▶ [INSTRUCTIONS TO FOLLOW]
Present the stretch of lines from the one containing "The width and" through the one containing "(1100, 812)." as a Markdown table with the columns Row and Line, leaving out any blank lines.

▶ [PROVIDED DATA]
[Start of Attachment]

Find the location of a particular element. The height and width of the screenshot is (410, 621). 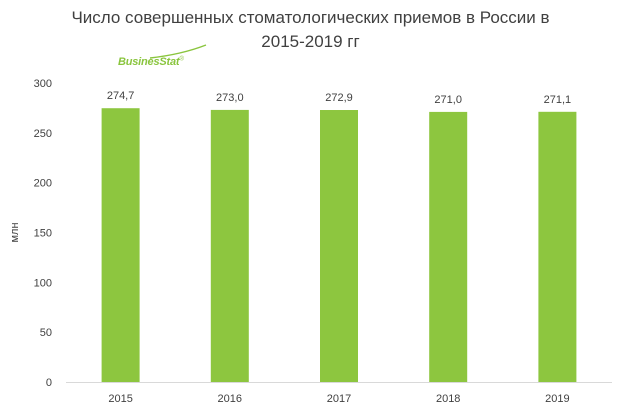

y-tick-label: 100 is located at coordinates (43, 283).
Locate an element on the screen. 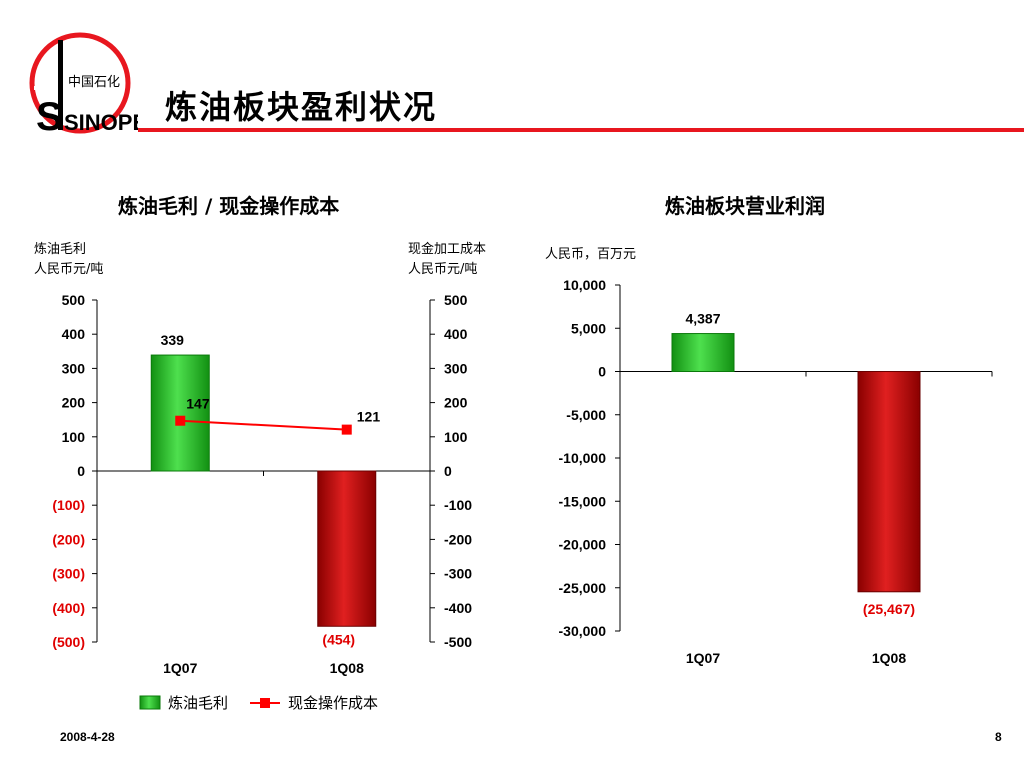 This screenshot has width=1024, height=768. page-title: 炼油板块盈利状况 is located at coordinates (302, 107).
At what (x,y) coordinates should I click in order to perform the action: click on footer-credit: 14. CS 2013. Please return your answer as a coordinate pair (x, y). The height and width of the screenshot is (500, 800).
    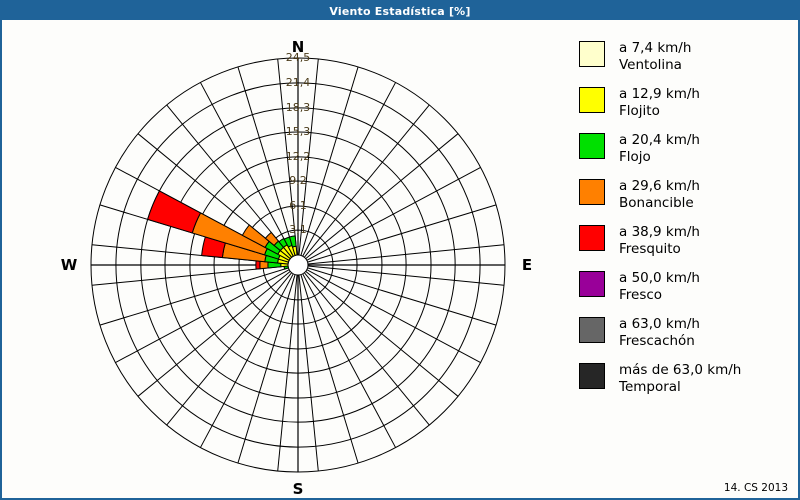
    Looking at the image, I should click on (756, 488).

[End of Attachment]
[Start of Attachment]

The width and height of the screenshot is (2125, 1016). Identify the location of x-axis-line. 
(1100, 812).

[End of Attachment]

▶ [OUTPUT OF THE TASK]
| Row | Line |
|---|---|
| 1 | The width and height of the screenshot is (2125, 1016). Identify the location of x-axis-line.  |
| 2 | (1100, 812). |